Problem statement ▸ In the records below, change "screenshot" to "screen image" in the lines between the line holding "At what (x,y)" and the line holding "Looking at the", inclusive, and keep everything else in them unchanged. Return only those lines, without the pictures.

Data to examine ▸
══════
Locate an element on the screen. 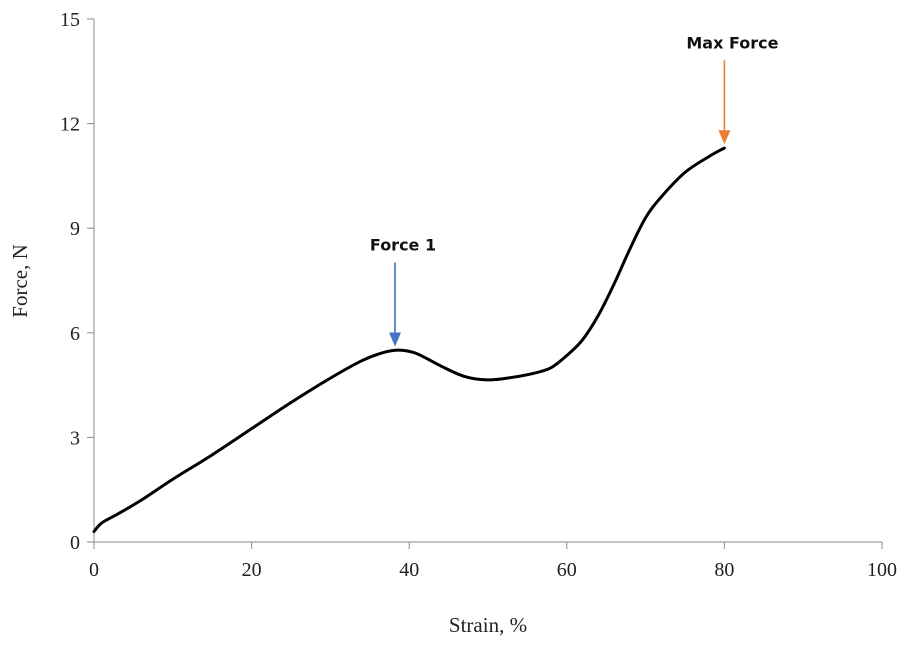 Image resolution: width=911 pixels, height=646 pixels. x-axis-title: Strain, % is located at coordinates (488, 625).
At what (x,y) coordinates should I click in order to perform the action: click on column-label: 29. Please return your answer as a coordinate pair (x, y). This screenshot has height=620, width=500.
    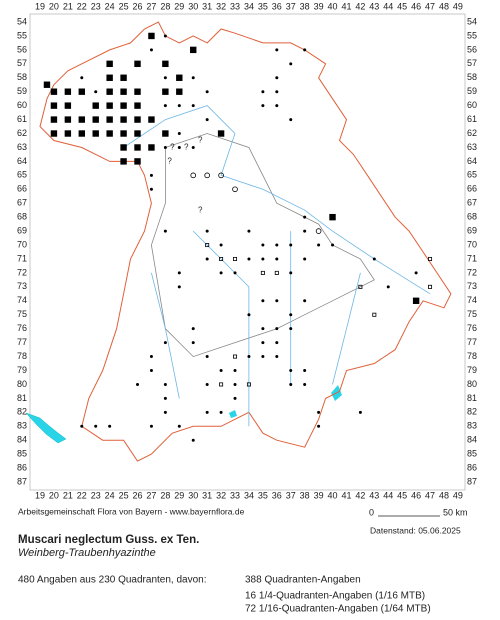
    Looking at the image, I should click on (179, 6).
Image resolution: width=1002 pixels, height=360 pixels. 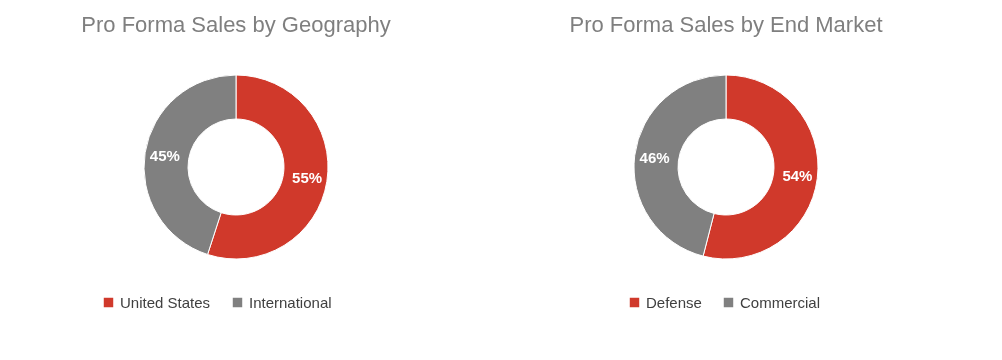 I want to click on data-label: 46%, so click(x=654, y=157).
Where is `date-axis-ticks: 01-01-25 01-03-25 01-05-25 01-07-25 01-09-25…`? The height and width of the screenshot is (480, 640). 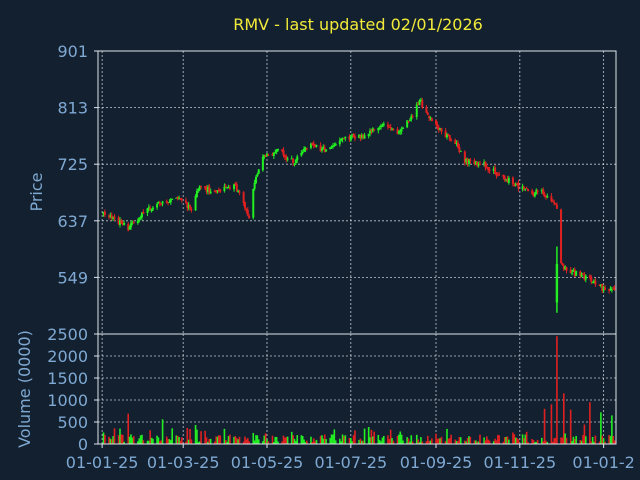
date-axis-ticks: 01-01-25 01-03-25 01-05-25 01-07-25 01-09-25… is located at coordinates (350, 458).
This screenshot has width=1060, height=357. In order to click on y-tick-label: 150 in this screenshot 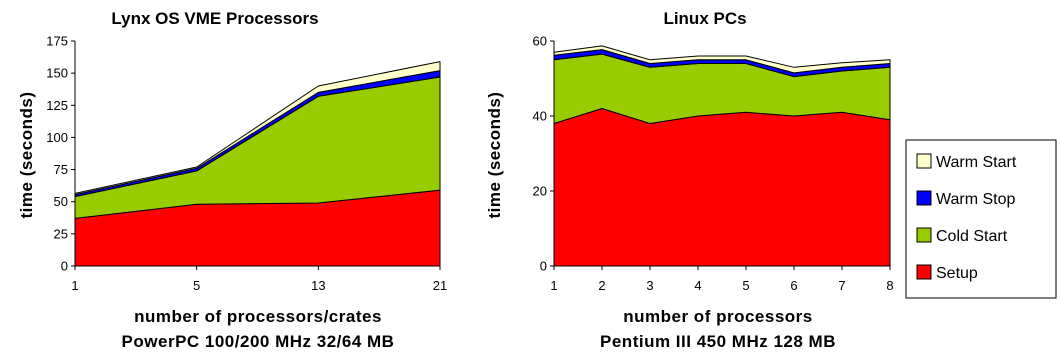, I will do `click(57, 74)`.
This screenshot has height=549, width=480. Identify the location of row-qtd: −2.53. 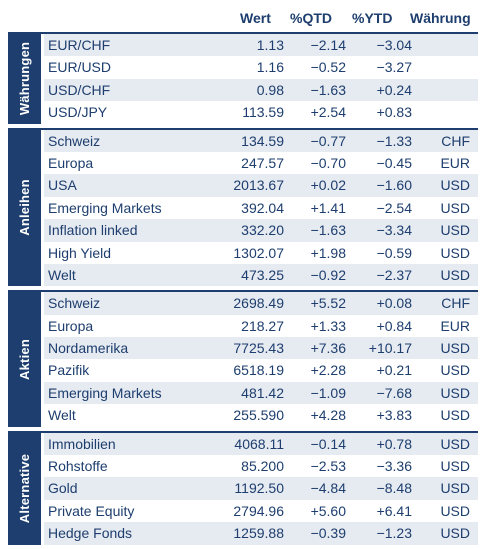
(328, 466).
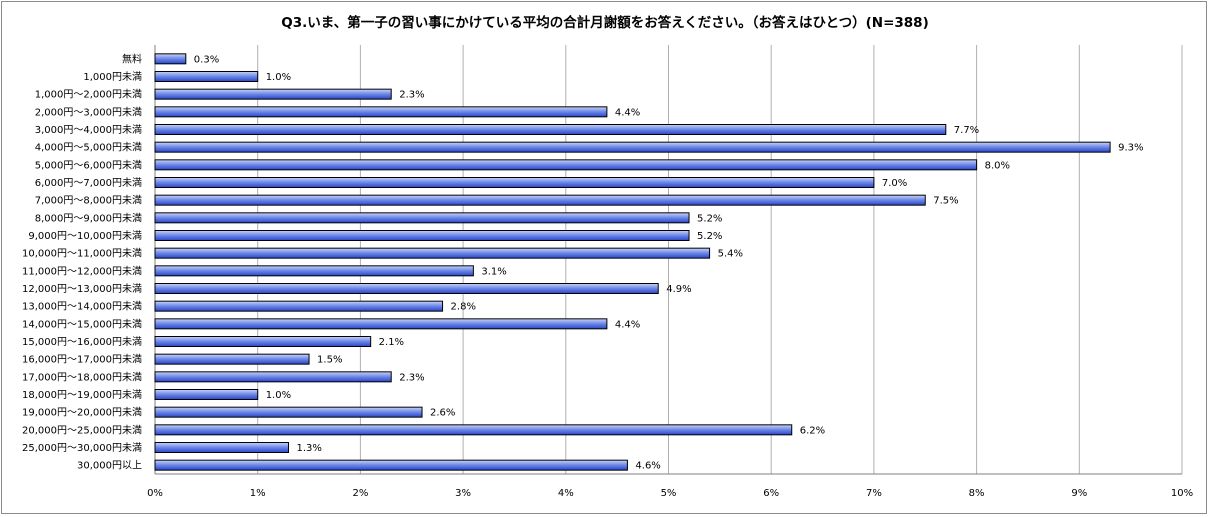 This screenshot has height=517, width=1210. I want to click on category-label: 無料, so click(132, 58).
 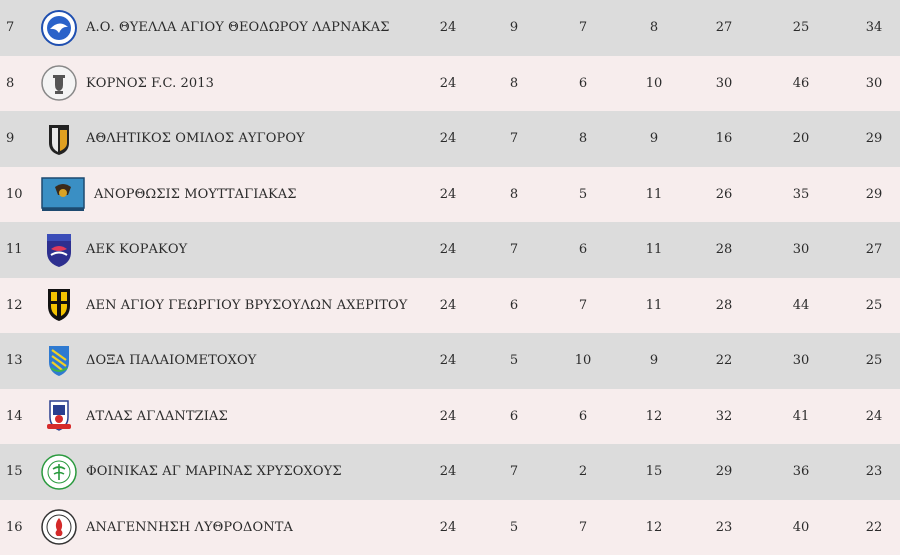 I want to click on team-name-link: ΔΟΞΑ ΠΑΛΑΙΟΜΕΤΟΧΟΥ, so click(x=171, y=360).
══════
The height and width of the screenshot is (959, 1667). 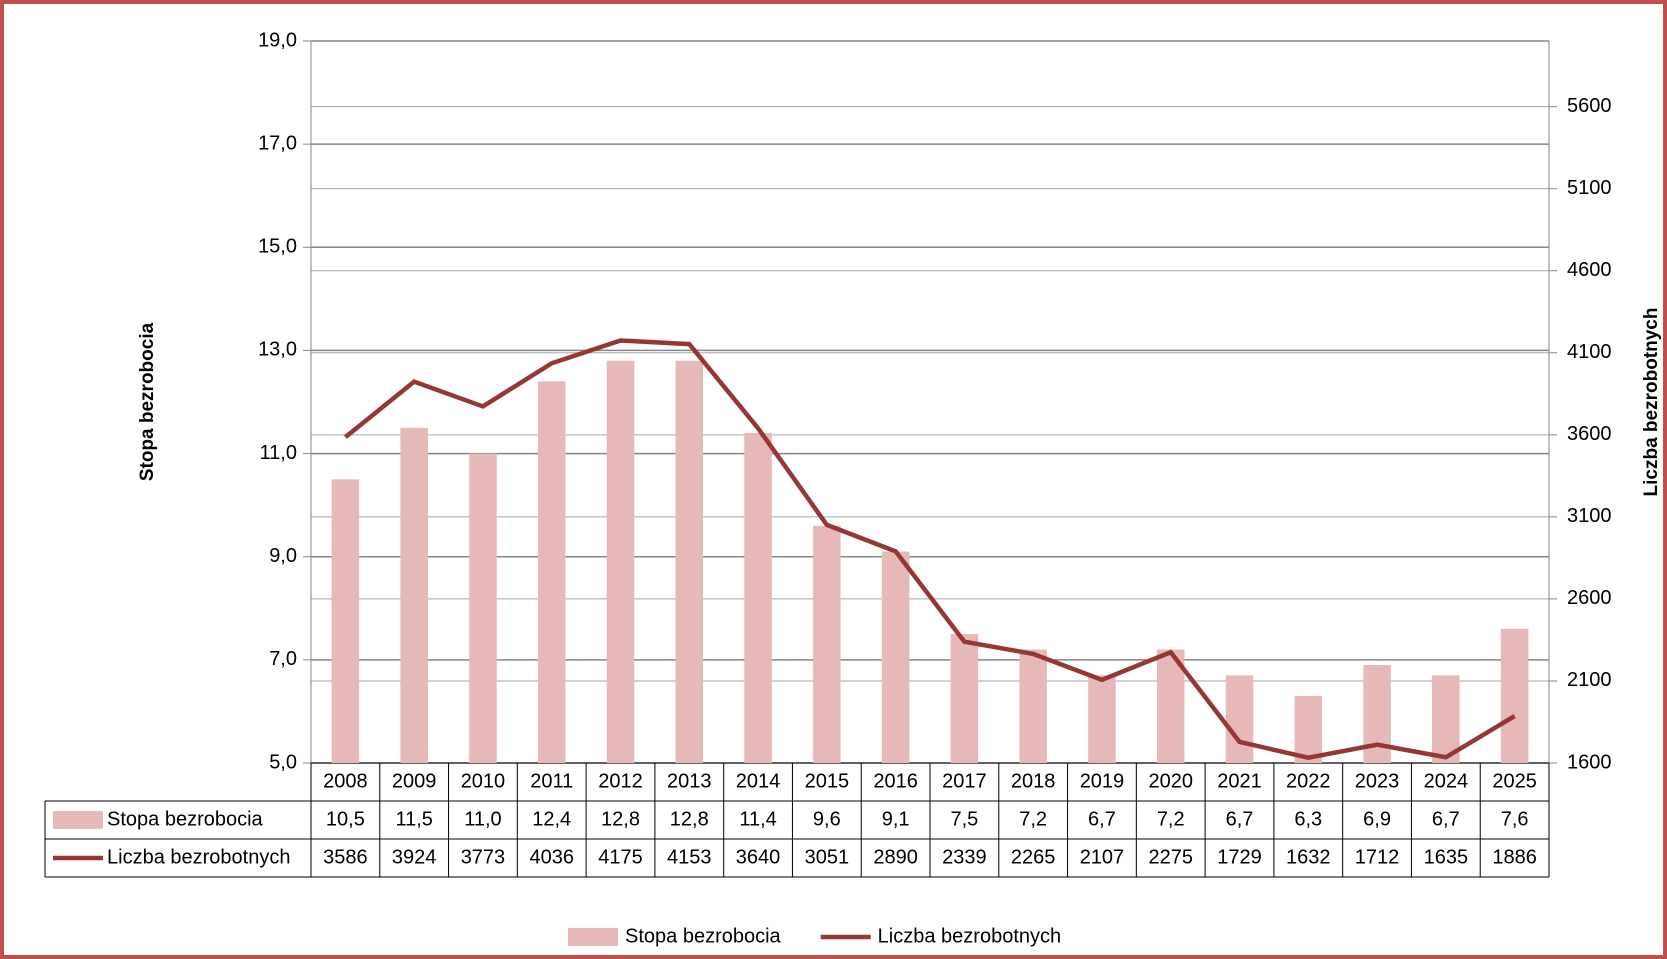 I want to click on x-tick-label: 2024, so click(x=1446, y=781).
══════
Completed exercise ▸
At what (x,y) coordinates should I click in order to perform the action: click on column-label: 29. Please return your answer as a coordinate pair (x, y). This screen image has height=620, width=500.
    Looking at the image, I should click on (179, 6).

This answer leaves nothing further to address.